## Action item
Retype every entry below exactly as it stands.

*** Information provided Section Begins ***

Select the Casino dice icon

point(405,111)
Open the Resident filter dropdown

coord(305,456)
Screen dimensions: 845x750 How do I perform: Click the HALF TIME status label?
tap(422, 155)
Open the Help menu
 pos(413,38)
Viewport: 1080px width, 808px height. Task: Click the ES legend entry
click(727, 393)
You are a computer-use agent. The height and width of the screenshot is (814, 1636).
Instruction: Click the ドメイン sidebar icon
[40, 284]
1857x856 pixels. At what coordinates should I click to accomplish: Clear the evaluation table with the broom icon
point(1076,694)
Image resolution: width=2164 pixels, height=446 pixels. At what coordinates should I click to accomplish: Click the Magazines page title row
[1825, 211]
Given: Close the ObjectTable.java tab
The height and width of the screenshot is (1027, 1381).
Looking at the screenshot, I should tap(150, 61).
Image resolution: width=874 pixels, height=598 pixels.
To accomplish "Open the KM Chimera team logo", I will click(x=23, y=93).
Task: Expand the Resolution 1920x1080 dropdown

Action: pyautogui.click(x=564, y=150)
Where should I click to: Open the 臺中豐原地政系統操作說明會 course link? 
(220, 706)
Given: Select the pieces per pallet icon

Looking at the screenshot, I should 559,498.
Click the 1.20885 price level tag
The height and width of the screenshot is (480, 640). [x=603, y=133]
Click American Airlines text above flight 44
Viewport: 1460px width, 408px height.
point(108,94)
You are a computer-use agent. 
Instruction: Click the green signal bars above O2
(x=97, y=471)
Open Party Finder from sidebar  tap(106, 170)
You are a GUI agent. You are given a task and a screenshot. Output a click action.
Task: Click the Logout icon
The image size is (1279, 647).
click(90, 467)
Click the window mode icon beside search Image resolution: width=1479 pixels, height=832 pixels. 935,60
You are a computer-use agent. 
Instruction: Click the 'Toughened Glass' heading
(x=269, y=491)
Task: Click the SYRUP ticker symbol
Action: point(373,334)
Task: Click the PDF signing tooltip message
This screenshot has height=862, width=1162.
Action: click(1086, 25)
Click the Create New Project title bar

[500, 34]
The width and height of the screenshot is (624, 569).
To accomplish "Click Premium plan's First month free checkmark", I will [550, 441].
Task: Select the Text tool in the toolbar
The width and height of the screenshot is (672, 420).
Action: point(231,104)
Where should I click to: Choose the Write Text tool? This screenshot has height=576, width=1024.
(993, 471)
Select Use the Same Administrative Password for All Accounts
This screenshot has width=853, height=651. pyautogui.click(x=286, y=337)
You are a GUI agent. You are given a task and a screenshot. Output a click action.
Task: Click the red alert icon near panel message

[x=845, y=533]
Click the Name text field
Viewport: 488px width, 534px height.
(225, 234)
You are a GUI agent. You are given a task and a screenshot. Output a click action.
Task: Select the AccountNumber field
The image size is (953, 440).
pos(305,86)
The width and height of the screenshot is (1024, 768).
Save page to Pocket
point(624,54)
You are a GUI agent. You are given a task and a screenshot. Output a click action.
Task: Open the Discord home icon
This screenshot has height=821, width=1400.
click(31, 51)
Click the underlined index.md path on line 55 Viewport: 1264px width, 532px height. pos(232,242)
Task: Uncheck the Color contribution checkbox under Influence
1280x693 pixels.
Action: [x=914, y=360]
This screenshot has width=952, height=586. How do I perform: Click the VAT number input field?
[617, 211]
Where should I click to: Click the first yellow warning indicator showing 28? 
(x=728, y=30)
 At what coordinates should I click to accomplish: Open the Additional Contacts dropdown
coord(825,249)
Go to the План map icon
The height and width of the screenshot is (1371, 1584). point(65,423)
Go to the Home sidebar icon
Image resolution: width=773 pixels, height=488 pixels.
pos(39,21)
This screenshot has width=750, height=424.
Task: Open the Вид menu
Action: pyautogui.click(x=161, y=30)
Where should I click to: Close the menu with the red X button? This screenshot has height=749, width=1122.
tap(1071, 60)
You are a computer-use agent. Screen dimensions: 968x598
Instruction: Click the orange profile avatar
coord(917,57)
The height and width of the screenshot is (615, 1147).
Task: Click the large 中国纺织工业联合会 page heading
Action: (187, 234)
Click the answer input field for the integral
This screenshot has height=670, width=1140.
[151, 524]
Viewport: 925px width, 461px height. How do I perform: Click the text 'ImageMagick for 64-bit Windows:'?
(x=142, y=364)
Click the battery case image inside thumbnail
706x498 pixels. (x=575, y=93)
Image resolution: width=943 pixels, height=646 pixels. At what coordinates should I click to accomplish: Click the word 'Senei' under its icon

*** Information provided Section Ends ***

## Exercise response
Select the Casino dice icon

point(405,111)
Open the Resident filter dropdown

coord(305,456)
Screen dimensions: 845x750 How do I perform: Click the HALF TIME status label?
tap(422, 155)
Open the Help menu
 pos(413,38)
Viewport: 1080px width, 808px height. Task: Click the ES legend entry
click(727, 393)
You are a computer-use agent. The height and width of the screenshot is (814, 1636).
Instruction: Click the ドメイン sidebar icon
[40, 284]
1857x856 pixels. At what coordinates should I click to accomplish: Clear the evaluation table with the broom icon
point(1076,694)
Image resolution: width=2164 pixels, height=446 pixels. At what coordinates should I click to accomplish: Click the Magazines page title row
[1825, 211]
Given: Close the ObjectTable.java tab
The height and width of the screenshot is (1027, 1381).
Looking at the screenshot, I should tap(150, 61).
Image resolution: width=874 pixels, height=598 pixels.
To accomplish "Open the KM Chimera team logo", I will click(x=23, y=93).
Task: Expand the Resolution 1920x1080 dropdown

Action: pyautogui.click(x=564, y=150)
Where should I click to: Open the 臺中豐原地政系統操作說明會 course link? 
(220, 706)
Given: Select the pieces per pallet icon

Looking at the screenshot, I should 559,498.
Click the 1.20885 price level tag
The height and width of the screenshot is (480, 640). [x=603, y=133]
Click American Airlines text above flight 44
Viewport: 1460px width, 408px height.
point(108,94)
You are a computer-use agent. 
Instruction: Click the green signal bars above O2
(x=97, y=471)
Open Party Finder from sidebar  tap(106, 170)
You are a GUI agent. You are given a task and a screenshot. Output a click action.
Task: Click the Logout icon
The image size is (1279, 647).
click(90, 467)
Click the window mode icon beside search Image resolution: width=1479 pixels, height=832 pixels. 935,60
You are a computer-use agent. 
Instruction: Click the 'Toughened Glass' heading
(x=269, y=491)
Task: Click the SYRUP ticker symbol
Action: point(373,334)
Task: Click the PDF signing tooltip message
This screenshot has height=862, width=1162.
Action: click(1086, 25)
Click the Create New Project title bar

[500, 34]
The width and height of the screenshot is (624, 569).
To accomplish "Click Premium plan's First month free checkmark", I will [550, 441].
Task: Select the Text tool in the toolbar
The width and height of the screenshot is (672, 420).
Action: point(231,104)
Where should I click to: Choose the Write Text tool? This screenshot has height=576, width=1024.
(993, 471)
Select Use the Same Administrative Password for All Accounts
This screenshot has width=853, height=651. pyautogui.click(x=286, y=337)
You are a GUI agent. You are given a task and a screenshot. Output a click action.
Task: Click the red alert icon near panel message

[x=845, y=533]
Click the Name text field
Viewport: 488px width, 534px height.
(225, 234)
You are a GUI agent. You are given a task and a screenshot. Output a click action.
Task: Select the AccountNumber field
The image size is (953, 440).
pos(305,86)
The width and height of the screenshot is (1024, 768).
Save page to Pocket
point(624,54)
You are a GUI agent. You are given a task and a screenshot. Output a click action.
Task: Open the Discord home icon
This screenshot has height=821, width=1400.
click(31, 51)
Click the underlined index.md path on line 55 Viewport: 1264px width, 532px height. pos(232,242)
Task: Uncheck the Color contribution checkbox under Influence
1280x693 pixels.
Action: [x=914, y=360]
This screenshot has width=952, height=586. How do I perform: Click the VAT number input field?
[617, 211]
Where should I click to: Click the first yellow warning indicator showing 28? 
(x=728, y=30)
 At what coordinates should I click to accomplish: Open the Additional Contacts dropdown
coord(825,249)
Go to the План map icon
The height and width of the screenshot is (1371, 1584). point(65,423)
Go to the Home sidebar icon
Image resolution: width=773 pixels, height=488 pixels.
pos(39,21)
This screenshot has width=750, height=424.
Task: Open the Вид menu
Action: pyautogui.click(x=161, y=30)
Where should I click to: Close the menu with the red X button? This screenshot has height=749, width=1122.
tap(1071, 60)
You are a computer-use agent. Screen dimensions: 968x598
Instruction: Click the orange profile avatar
coord(917,57)
The height and width of the screenshot is (615, 1147).
Task: Click the large 中国纺织工业联合会 page heading
Action: (187, 234)
Click the answer input field for the integral
This screenshot has height=670, width=1140.
[151, 524]
Viewport: 925px width, 461px height. How do I perform: Click the text 'ImageMagick for 64-bit Windows:'?
(x=142, y=364)
Click the battery case image inside thumbnail
706x498 pixels. (x=575, y=93)
Image resolution: width=943 pixels, height=646 pixels. At what coordinates should I click to accomplish: Click the word 'Senei' under its icon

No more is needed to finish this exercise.